Wapres
di Panggung Keadilan
Margarito
Kamis ; Doktor Hukum Tata Negara,
Staf Pengajar Fakultas Hukum Universitas Khairun Ternate
|
KORAN
SINDO, 06 Mei 2014
Tanggal
9 Mei nanti, insya Allah, Pak Boed, begitu Pak Boediono biasa disapa, akan
dijadwalkan memberi kesaksian dalam perkara Pak Budi Mulya, salah satu mantan
anak buahnya di Bank Indonesia (BI) dulu.
Pak
Boed, tampaknya akan menghadiri sidang itu. Itu ditandai dengan pembantunya
mengenali area Pengadilan Tindak Pidana Korupsi (Tipikor) Jakarta Pusat,
tempat peradilan itu dilangsungkan. Hebat, itulah kata yang paling tepat
disematkan kepada Pak Boed, yang saat ini berstatus wakil presiden (wapres)

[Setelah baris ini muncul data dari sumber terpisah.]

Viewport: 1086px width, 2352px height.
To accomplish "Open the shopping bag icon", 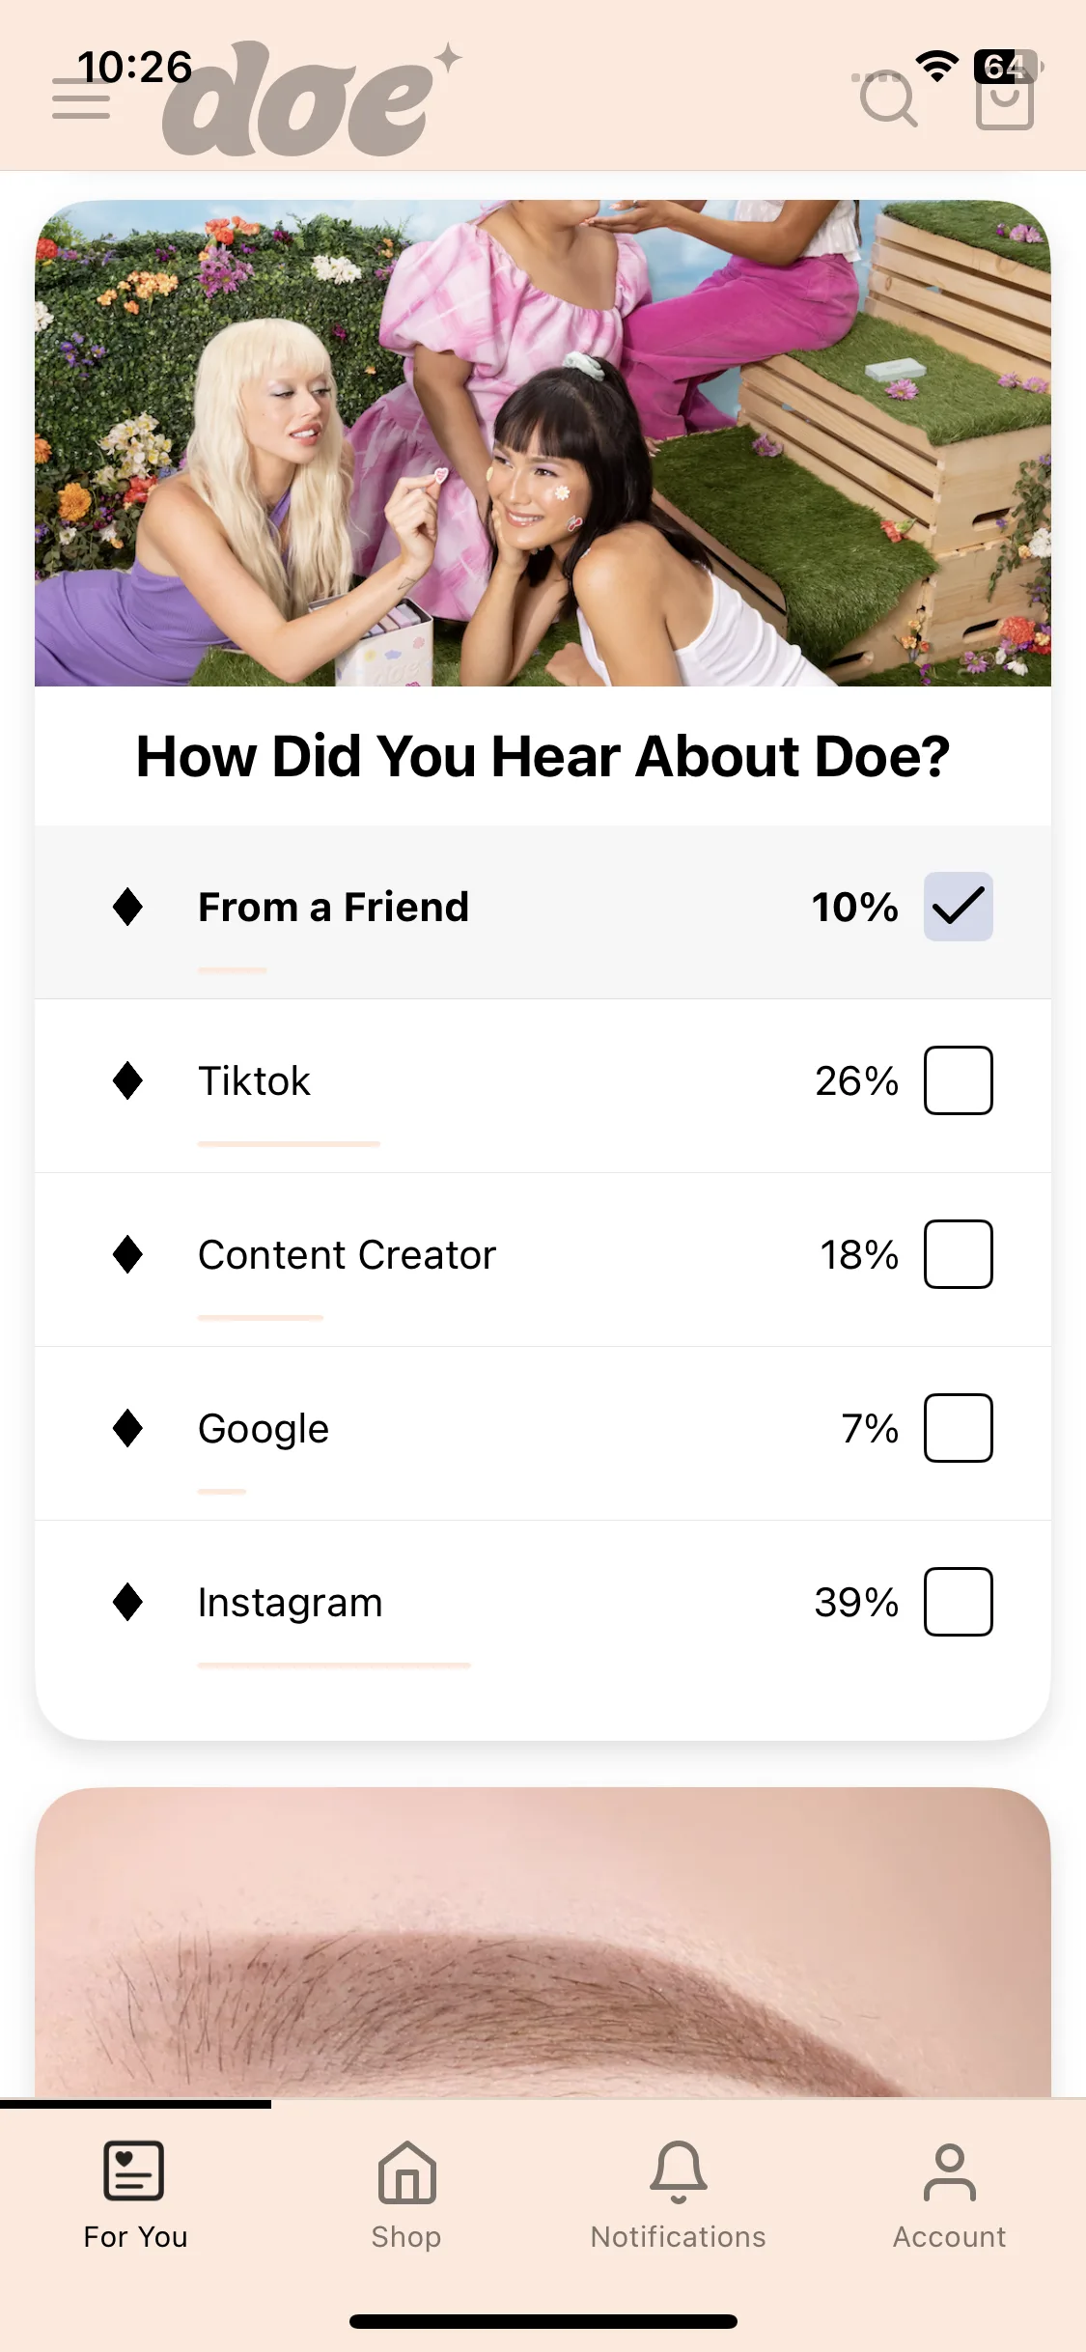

Republik Indonesia (RI). Sebagai wapres, memilih memberi kesaksian dalam
ruang pengadilan, berada bersama hakim dan jaksa penuntut, yang sejujurnya
pintar-pintar, tegas dan tidak bisa diatur-atur itu, sulit untuk tak dibilang
hebat.
Keadilan Materiil
Bukan
keadilan formal, melainkan keadilan materiillah yang dicari, diperoleh, dan
diberikan kepada terdakwa dalam peradilan ini. Betulkah terdakwa yang
melakukan perbuatan atau tindakan yang didakwakan kepadanya, mengapa
dilakukan, untuk apa dilakukan, dalam situasi apa dilakukan, semuanya harus
dicari, digali, diungkapkan. Apakah perbuatan itu dikehendaki atau sebaliknya
lalai, juga harus dicari, digali dan diungkapkan.
Demikian
juga apakah perbuatan itu dilakukan dalam keadaan sadar, setengah sadar atau
tidak sadar sama sekali, atau tidak bisa berpikir sama sekali, itu juga harus
dicari, ditemukan dan diungkapkan oleh hakim dalam peradilan ini. Ini adalah
hal yang substansial sifatnya. Cara itu tidak hanya menandai bahwa begitulah
seharusnya keadilan ditemukan dan diberikan kepada setiap orang, tetapi lebih
dari itu. Cara itu adalah hasil dari kerinduan orang-orang beradab membuat
kehidupan ini indah, agung dan mulia.
Cara itu
dipilih untuk menggantikan cara lama, yang dalam catatan sejarah, menunjukkan
pengadilan sekadar alat penguasa menghabisi lawan-lawannya. Untuk tujuan
seagung itulah diperlukan kesaksian dari orang-orang, yang sekali lagi, demi
kemuliaan dan keagungan itu juga, yang mengetahui, melihat dan mengalami
sendiri peristiwa yang didakwakan kepada terdakwa. Di situlah letak pantasnya
Pak Boed didudukan sebagai saksi dalam peradilan ini.
Tetapi
hal atau keterangan apa yang paling diperlukan dari Pak Boed dalam peradilan
ini, jaksa penuntut lah yang paling mengetahuinya. Apakah Pak Boed akan
diminta keterangan, yang akan membuat terang dan menguatkan adanya
”penyalahgunaan wewenang,” yang merupakan salah satu unsur delik dalam pasal
yang didakwakan kepada Budi Mulya. Sulit memastikannya. Apakah Budi Mulya
merupakan bagian kolektif dari jajaran kepemimpinan BI, yang di dalamnya ada
Pak Boed juga
Susah
menjawabnya. Akankah jaksa penuntut menyodorkan pertanyaan, misalnya, fakta
adanya delapan belas bank yang performanya mirip atau sama dengan BC,
sebagaimana diterangkan oleh Ibu Sri Mulyani untuk ditanggapi oleh Pak Boed.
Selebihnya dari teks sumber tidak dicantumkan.